Window manager variety

Posted Apr 22, 2012 11:40 UTC (Sun) by khim (subscriber, #9252)
In reply to: Window manager variety by dlang
Parent article: LFCS 2012: X and Wayland

But when the statements are from people who are using a tiling window manager saying "It's the best thign I've ever used", then you should just shut up because otherwise you are telling people "no, you don't really like what you think you like"

Nice strawman. I said, quite literally: the concept was quickly buried never to be seen on mainstream system again and today they are in position similar to other old rejected technologies (such as Acme or FFM): some old-timers still use them and even few newcomers are choosing them but most users don't know about them and don't want to know about them.

How exactly this went from this to "no, you don't really like what you think you like" I'll never understand. It's quite obvious that I'm not talking about individual preferences here.

We are used to having features as default (a desktop pager for example) that just aren't available (or only available via a third party hack) on Microsoft desktops.

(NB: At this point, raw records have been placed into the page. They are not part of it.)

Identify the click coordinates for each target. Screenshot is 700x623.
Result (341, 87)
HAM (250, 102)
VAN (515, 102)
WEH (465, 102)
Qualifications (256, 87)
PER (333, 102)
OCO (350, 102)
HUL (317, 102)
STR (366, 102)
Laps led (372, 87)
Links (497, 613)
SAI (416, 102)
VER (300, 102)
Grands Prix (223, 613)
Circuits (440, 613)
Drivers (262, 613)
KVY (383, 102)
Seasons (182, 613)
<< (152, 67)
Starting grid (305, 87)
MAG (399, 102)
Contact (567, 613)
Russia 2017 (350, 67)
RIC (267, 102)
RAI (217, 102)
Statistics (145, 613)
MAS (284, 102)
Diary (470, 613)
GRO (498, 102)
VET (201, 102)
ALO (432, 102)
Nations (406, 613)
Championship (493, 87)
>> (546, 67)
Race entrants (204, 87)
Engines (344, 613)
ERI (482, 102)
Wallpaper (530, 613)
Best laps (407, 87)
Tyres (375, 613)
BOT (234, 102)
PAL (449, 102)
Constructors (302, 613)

Right. But mindshare of people like you is shrinking and it's not clear where is the natural limit of this shrinkage. If some tools are only used by people in some small group then it may find out few years down the road that they just don't have the hardware they need and they can't run the software they want (while staying compatible with the rest of the world). History is littered by examples: Lisp machines (they were all the rage back in the day), RiscOS (ARM is quite popular today and you can even run RiscOS today on PandaBoard… but how many former RiscOS users actually do that?), Amiga ST, Atari, etc.

The great thing is that on Linux, we don't force everyone to use the same thing. Even the distros that have a primary default allow you to switch to one of the other options (and in some cases, like Kubuntu, it's only barely a second class option)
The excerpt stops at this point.